Si interessò a nuovi temi, quelli legati al mondo rurale e al lavoro nei campi, cominciò a raffigurare donne e uomini nelle campagne intorno a Tivoli e, soprattutto, le contadine e i contadini incontrati durante i soggiorni estivi a Buonalbergo.

Figure solide e solenni, circondate da un’aura di lirismo e di incanto capace di rimuovere ogni riferimento alla durezza della vita dei campi, alla fatica delle braccia e delle schiene spezzate, preferendo non affrontare — probabilmente non percependole — le contraddizioni sociali della realtà contadina.

Dal 1942, poi, la casa estiva di Buonalbergo si trasformò nella dimora abituale dopo che un bombardamento aveva distrutto l’edificio in cui viveva a Tivoli con la famiglia. Fece rientro nella cittadina laziale solo nel ’46, ma la sua vita era quasi giunta al termine. Dopo aver assistito alla scomparsa del marito Amedeo nel 1947, Virginia si spense a Tivoli nel 1950.
«L’arte riempie la mia esistenza d’un incanto ineffabile» ha scritto Virginia Tomescu Scrocco.
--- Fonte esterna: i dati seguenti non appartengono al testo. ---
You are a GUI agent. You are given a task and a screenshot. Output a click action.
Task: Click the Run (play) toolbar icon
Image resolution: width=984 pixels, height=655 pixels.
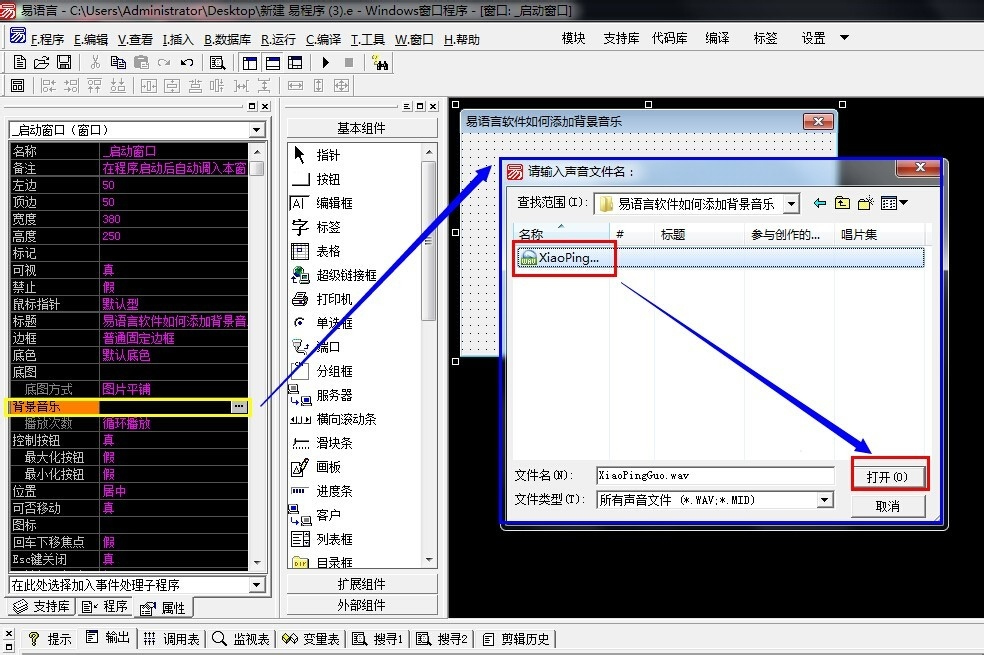(325, 62)
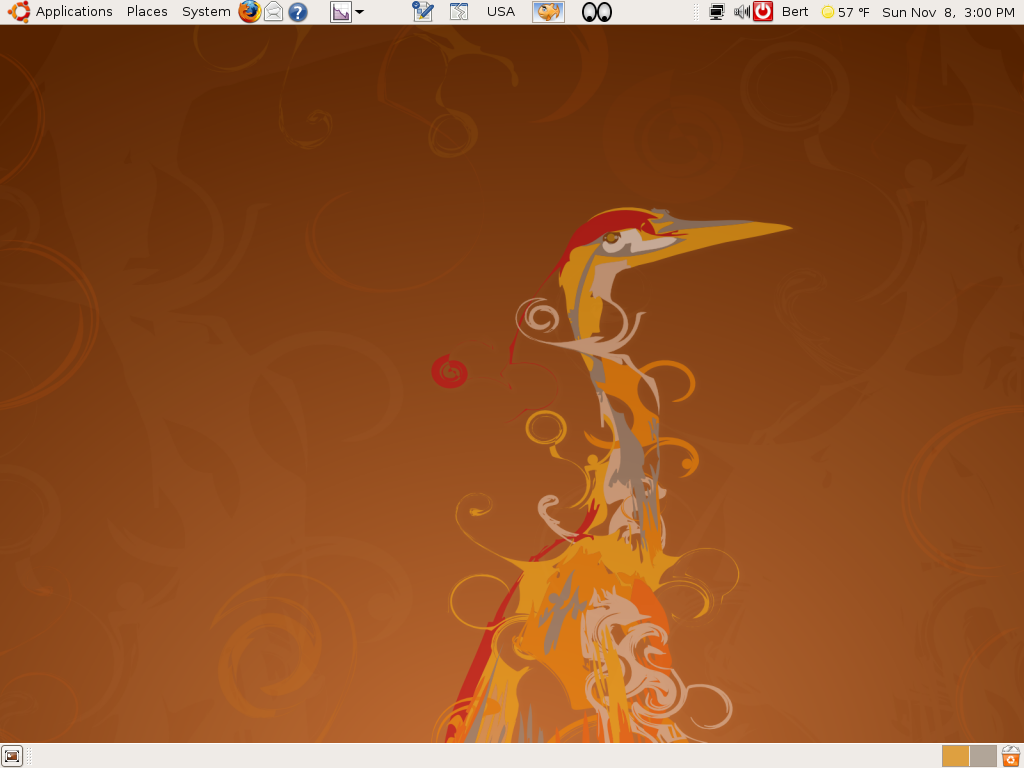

Eppure questa profonda compenetrazione tra lei e la pittura non è bastata a salvarla dall’oblio. La sua produzione artistica è stata “riscoperta” venti anni fa, in seguito alla donazione delle sue opere fatta dal figlio Eolo e dalla figlia Marisa al Museo del Sannio di Benevento.

Per molti anni, dopo l’ultima sua mostra personale a Roma, nel 1930 alla Camerata degli artisti di Piazza di Spagna, di lei si è scritto e parlato poco, quasi nulla. Nel Museo del Sannio si è dato vita invece a un bel nucleo di opere che consente di tracciare le linee principali della sua produzione e della sua ricerca che è, soprattutto, “poesia del colore”.